Otherwise you will be pressured to make it a true feature.
>
> TODO : Currently, no splice file operations are implemented. Should come soon.
> The idea is to splice the buffers directly into files or to the network.
> We have to make sure the page frame fields used are not used by disk I/O or
> network.
>
> Signed-off-by: Mathieu Desnoyers <mathieu.desnoyers at polymtl.ca>
> CC: Jens Axboe <jens.axboe at oracle.com>
> CC: Martin Bligh <mbligh at google.com>
> CC: Peter Zijlstra <a.p.zijlstra at chello.nl>
> CC: Tom Zanussi <zanussi at comcast.net>
> CC: prasad at linux.vnet.ibm.com
> CC: Linus Torvalds <torvalds at linux-foundation.org>
> CC: Thomas Gleixner <tglx at linutronix.de>
> CC: Steven Rostedt <rostedt at goodmis.org>
> CC: od at suse.com
> CC: "Frank Ch. Eigler" <fche at redhat.com>
> CC: Andrew Morton <akpm at linux-foundation.org>
> CC: hch at lst.de
> CC: David Wilder <dwilder at us.ibm.com>
> ---
> include/linux/ltt-relay.h | 182 +++++++++++
> ltt/ltt-relay-alloc.c | 705 ++++++++++++++++++++++++++++++++++++++++++++++
> 2 files changed, 887 insertions(+)
# # # # #
**EXERCISE BRIEF**
Reproduce the part of the patch excerpt above starting at "Otherwise you will" and ending at "to the network.".

**RECORDS SUPPLIED**
# # # # #
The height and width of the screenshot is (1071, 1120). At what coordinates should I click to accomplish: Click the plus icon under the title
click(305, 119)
# # # # #
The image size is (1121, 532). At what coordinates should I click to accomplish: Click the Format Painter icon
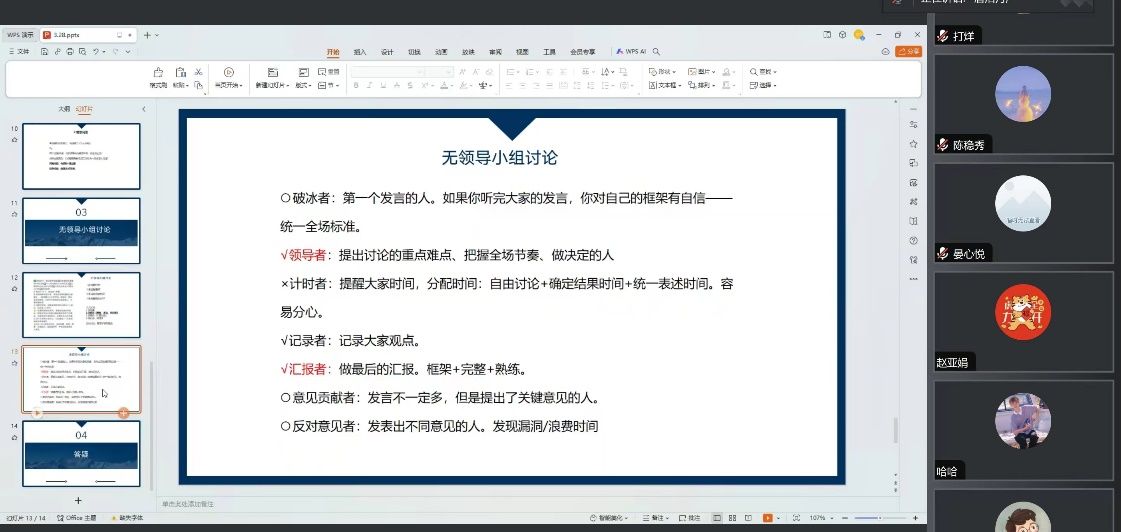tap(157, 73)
# # # # #
**WRITTEN ANSWER**
Otherwise you will be pressured to make it a true feature.
>
> TODO : Currently, no splice file operations are implemented. Should come soon.
> The idea is to splice the buffers directly into files or to the network.